The acquisition of footage depends on what you are trying to achieve. If the object is still itself and it’s going to be moved frame by frame (like traditional stop motion animation) then a single camera is required. Instead of taking a single photo of the scene, like in standard animation, a series of images would be taken to make a Photogrammetric model, as explained previously on this blog. If instead the object is already in motion, as for example an individual acting out a scene, the trick is to use a large number of video-cameras that surround the object, using the same positions described before (a good example of this can be seen here http://www.webpronews.com/get-a-3d-print-of-yourself-in-texas-2013-08). With all the cameras then each frame is isolated as if photographs of the scene were taken at the same time from all angles. With either method, the results should be a large number of frames (24 for second or more depending on format), each of which is made up by 20 to 30 images.

The second step is the creation of the models. This can be done using 123D Catch or any other Photogrammetric software. Each series of images constituting a frame are hence transformed into a single rotatable 3D model.

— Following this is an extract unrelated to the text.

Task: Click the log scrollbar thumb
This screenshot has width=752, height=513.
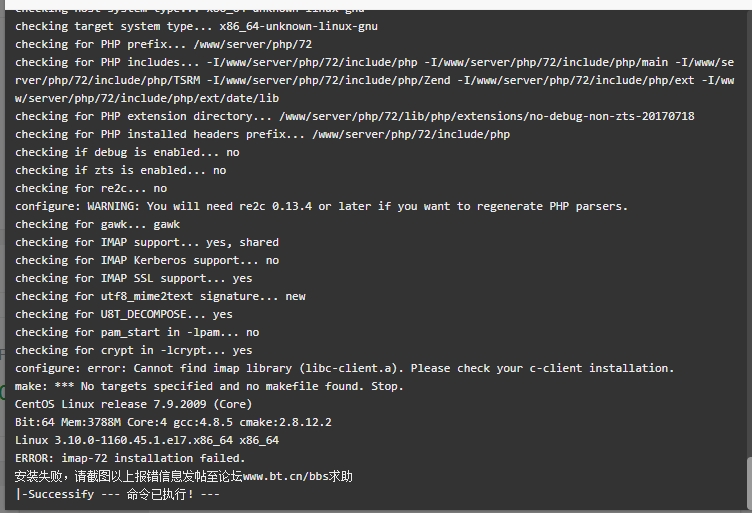Action: [749, 483]
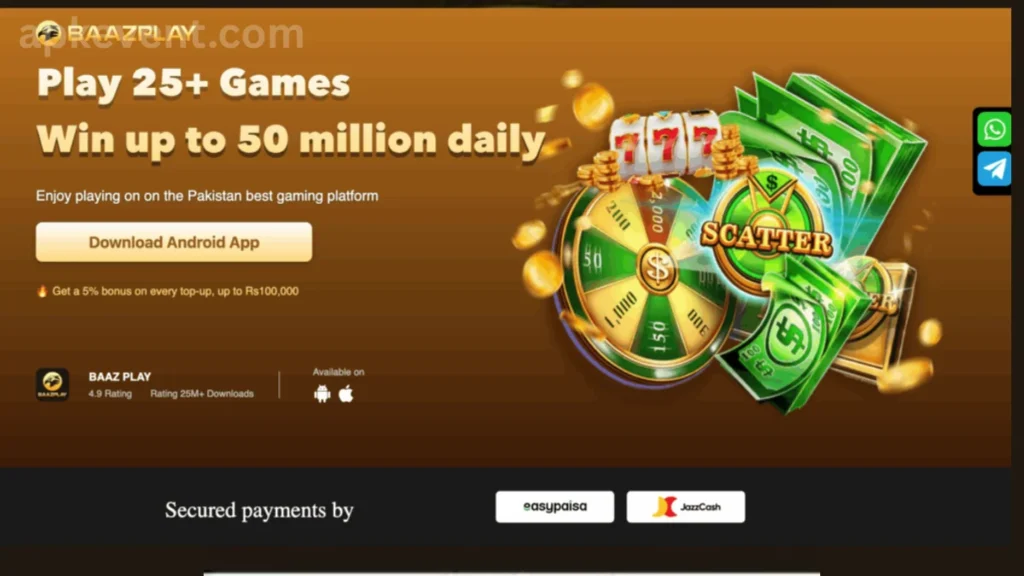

Then all the frame models are run through other software, at present I am leaning towards gaming software, but video editing software or animation software may be more suitable, so possible options are Unity 3D, Maya or After Effects. Some alignment will have to take place, but by superimposing the models on top of each other and making it so that a single one is visible at a time should create an animation effect, again like stop motion. This is the part I am most unsure about, due to it being quite a demanding task, which may be far too complex for computers at this time. Still, in the future it should be more than possible.

Image

At this stage the result is a series of still models that run through giving the illusion of movement. This can then be combined with technology that is now appearing on the market. In particular it could be used with the Oculus Rift that is soon going to revolutionise how 3D gaming works. By tracking the position of the user, it would be possible to not only see the Photorealistic Video, but also move around it as if it were real. By combining more than one model an entire scene could be created, meaning 3D films in which the user is actually present within the film can become a possibility, as well as uber-realistic videogames.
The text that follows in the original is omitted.